Why does some prior research find that double sorts, first on some non-return variable and then on past returns, enhance momentum strategy performance? Are the enhancements truly distinct from momentum, or do they just pick higher momentum stocks? In their December 2010 paper entitled “One Effect or Many: Sources of Momentum Profits and Pitfalls of Double-Sorting”, Pavel Bandarchuk and Jens Hilscher investigate why sorting stocks first on some firm/stock characteristic and then on past returns elevates momentum profits. Specifically, they examine in several ways the relationship between each of size (market capitalization), return R-squared (similar to idiosyncratic volatility), turnover (12-month average), age (years listed), stock price, illiquidity (average absolute weekly return divided by weekly dollar volume) and credit rating and past returns to investigate the incremental profits of combining each with momentum. They use the logarithm of six-month past return with skip-month (effectively, a five-month return) to measure momentum. They calculate average future returns based on equal weighting and monthly portfolio reformation. Using weekly and monthly data for a broad sample of U.S. stocks spanning 1964 through 2008 (3,187 stocks per month on average), they find that:

  • The relationship between momentum and future returns is positive and systematic (see the chart below). Over the entire sample period, a hedge portfolio that is long (short) the half of stocks with the highest (lowest) past returns generates an average monthly gross return of 0.55%. Selecting the stocks with the highest and lowest 10% (4%) of past returns boosts average monthly gross return to 1.6% (2.2%).
  • Sorting on idiosyncratic volatility (measured with weekly data over the past year) rather than past returns produces similar results, because high-volatility stocks are more likely to be high-momentum stocks. The average monthly gross return for the fifth of stocks with the highest (lowest) lagged idiosyncratic volatility is 2.0%  (close to zero).
  • Stocks with extreme momentum (top and bottom tenths of past returns) have on average 35% lower market capitalization, 15% lower return R-squared, 82% higher turnover, 39% lower time listed, 26% lower price, 96% lower liquidity and lower credit rating than those in the middle of the past return distribution (middle 20%).
  • For most of these characteristics, momentum profits increase systematically across sorted fifths. For example, average monthly gross momentum hedge returns (high minus low quintiles) are 0.53%/1.17%/1.34% for the fifths of stocks with the largest /middle/smallest market capitalizations. This kind of double-sort enhancement is largest (smallest) for credit rating (R-squared).
  • Double quintile sorting first on firm/stock characteristics and then on past returns tends to generate portfolios with more extreme past returns. Adjusting for the effect on past returns nearly eliminates the benefit of double sorting. Idiosyncratic volatility appears to be the common connection between characteristics and past returns.
  • Specifically, a momentum-only strategy comparable to the the quintile double sorts (long the 4% of stocks with the highest past returns and short the 4% with the lowest) generates an average monthly gross return of 2.2%, beating or matching all double-sort strategies.
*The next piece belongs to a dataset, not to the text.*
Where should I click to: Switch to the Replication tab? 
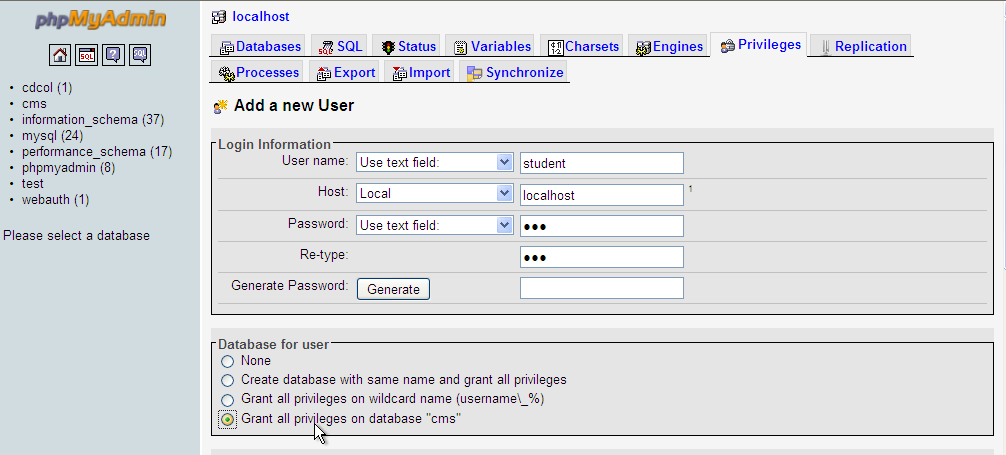[x=861, y=46]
The following chart, taken from the paper, plots average monthly gross percentage returns for 25 portfolios sorted on the logarithm of past returns from six months prior through one month prior, equally weighted and reformed monthly over the entire sample period. In general, past winners (high past returns) outperform past losers (low past returns), and this outperformance tendency is highly systematic. In other words, the more extreme the past returns, the higher the average monthly gross profitability of a momentum strategy.
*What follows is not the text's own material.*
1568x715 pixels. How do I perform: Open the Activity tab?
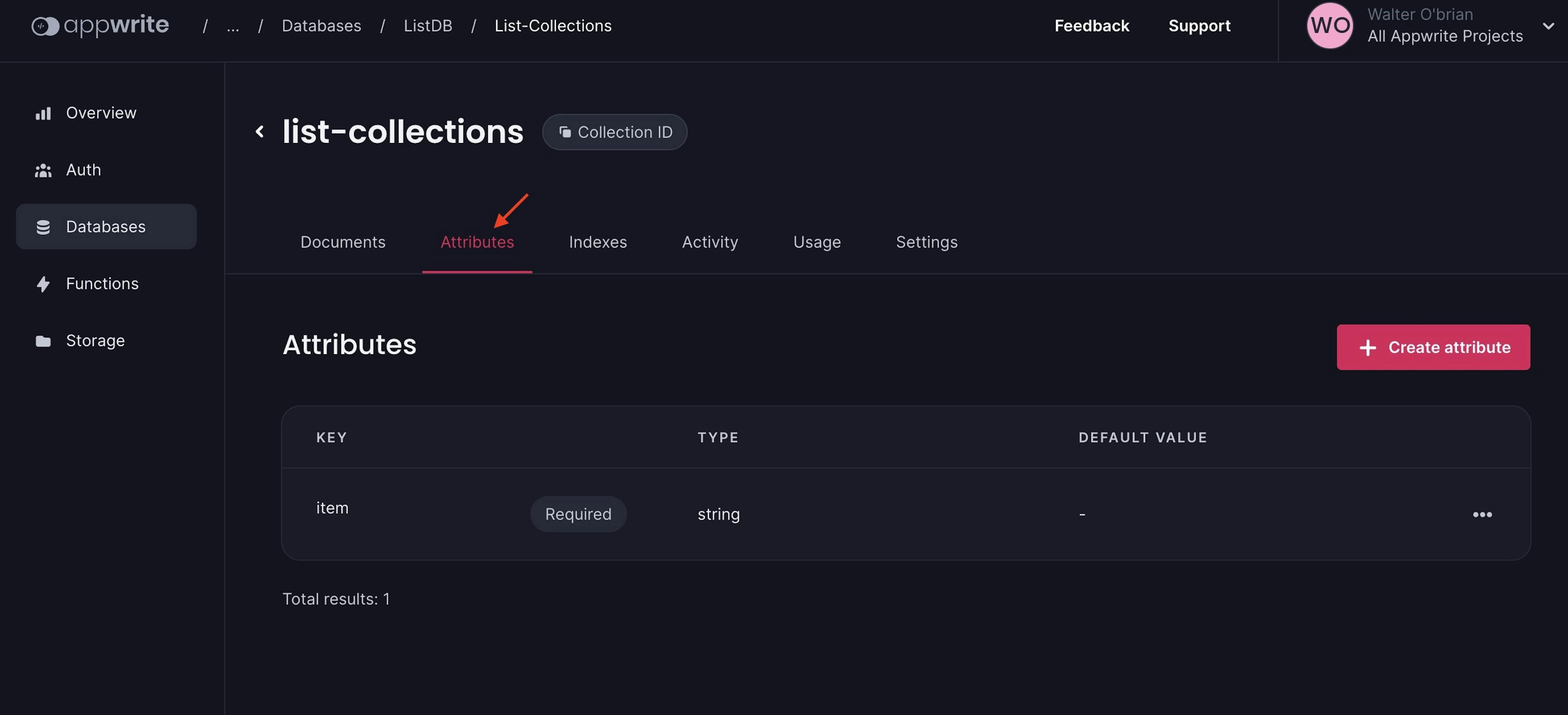pos(710,242)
As described above, double sorting first on various firm/stock characteristics and then on past returns essentially just selects stocks with higher past returns.

Note that stocks with extreme past returns may have low liquidity, complicating exploitation of momentum on a net basis.

In summary, evidence indicates that presorting on other firm/stock characteristics can enhance momentum strategy returns, but such double sorting is no better than a simple momentum strategy based on especially extreme past returns.

Note that:

  • Return calculations in this study are gross, not net.
  • The momentum strategies described likely involve high portfolio turnover, such that trading frictions would substantially dent gross profits. Moreover, as noted above, the highest momentum stocks may bear the highest trading frictions. High-turnover strategies are especially problematic for individuals, whose stock-by-stock positions tend to be small.
  • Stocks with high momentum also tend to be volatile, such that high average monthly returns may not translate to similarly attractive cumulative returns.